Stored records
──────────────────────────────

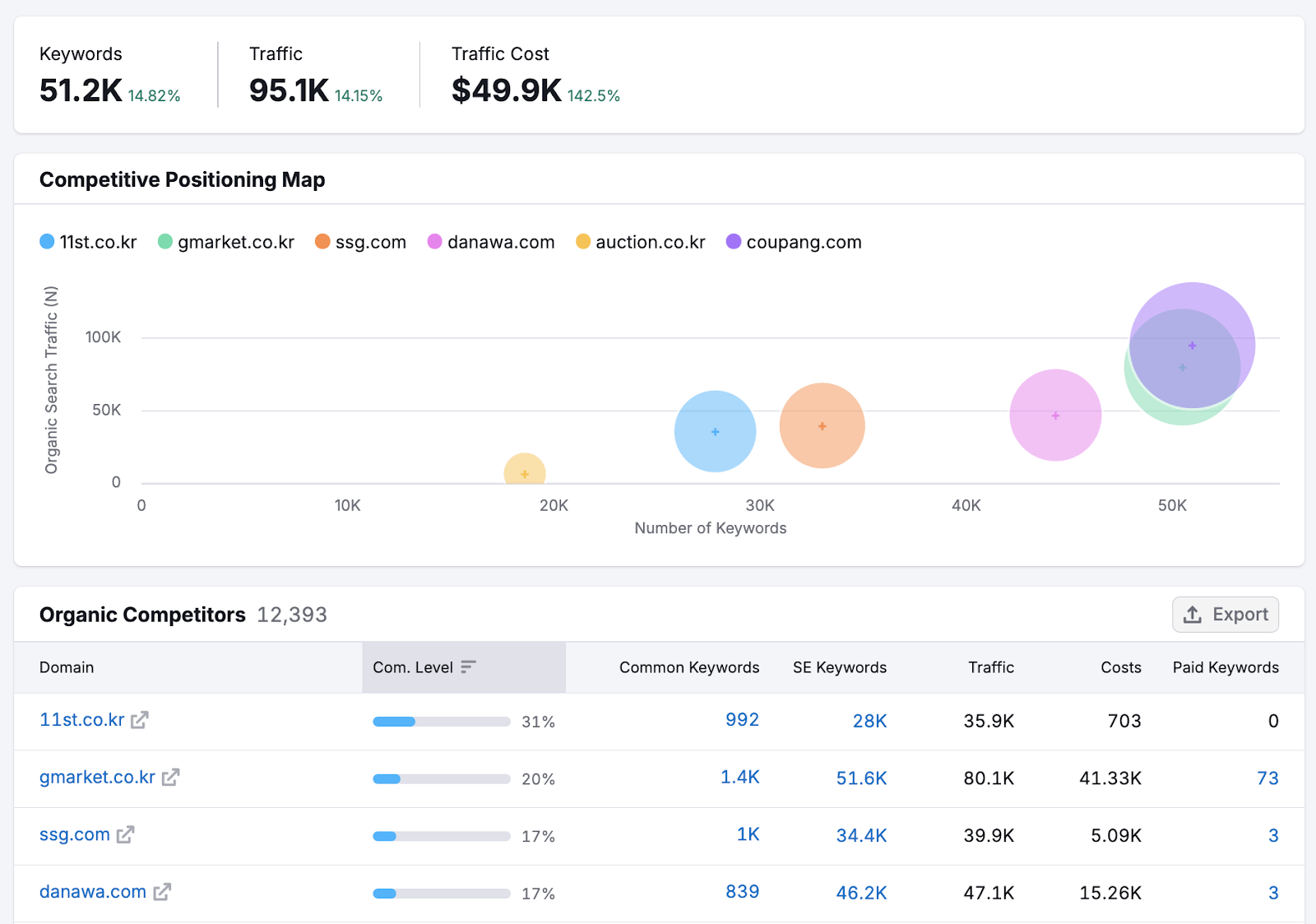Sort by SE Keywords column header
This screenshot has height=924, width=1316.
point(839,667)
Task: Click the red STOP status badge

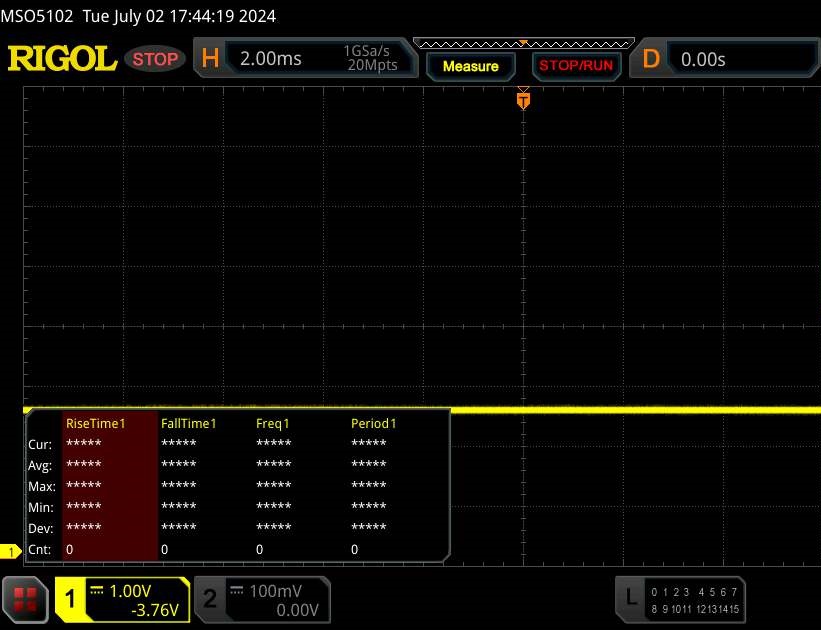Action: 157,59
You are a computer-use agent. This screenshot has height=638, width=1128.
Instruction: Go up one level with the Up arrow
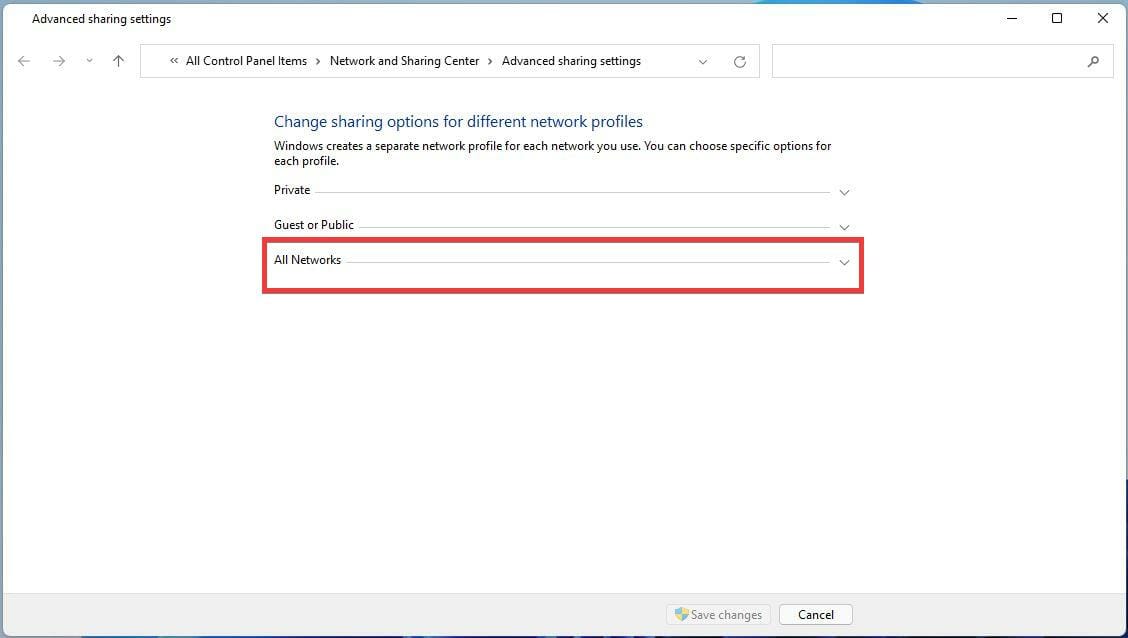pyautogui.click(x=118, y=61)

──────────────────────────────

§ **Work task**: The result is an exact copy of the lines from the one holding "Task: Click the red STOP status badge" through the final line of the data above, both ends included, minus the pictures.

§ **Result**:
Task: Click the red STOP status badge

Action: 157,59
You are a computer-use agent. This screenshot has height=638, width=1128.
Instruction: Go up one level with the Up arrow
pyautogui.click(x=118, y=61)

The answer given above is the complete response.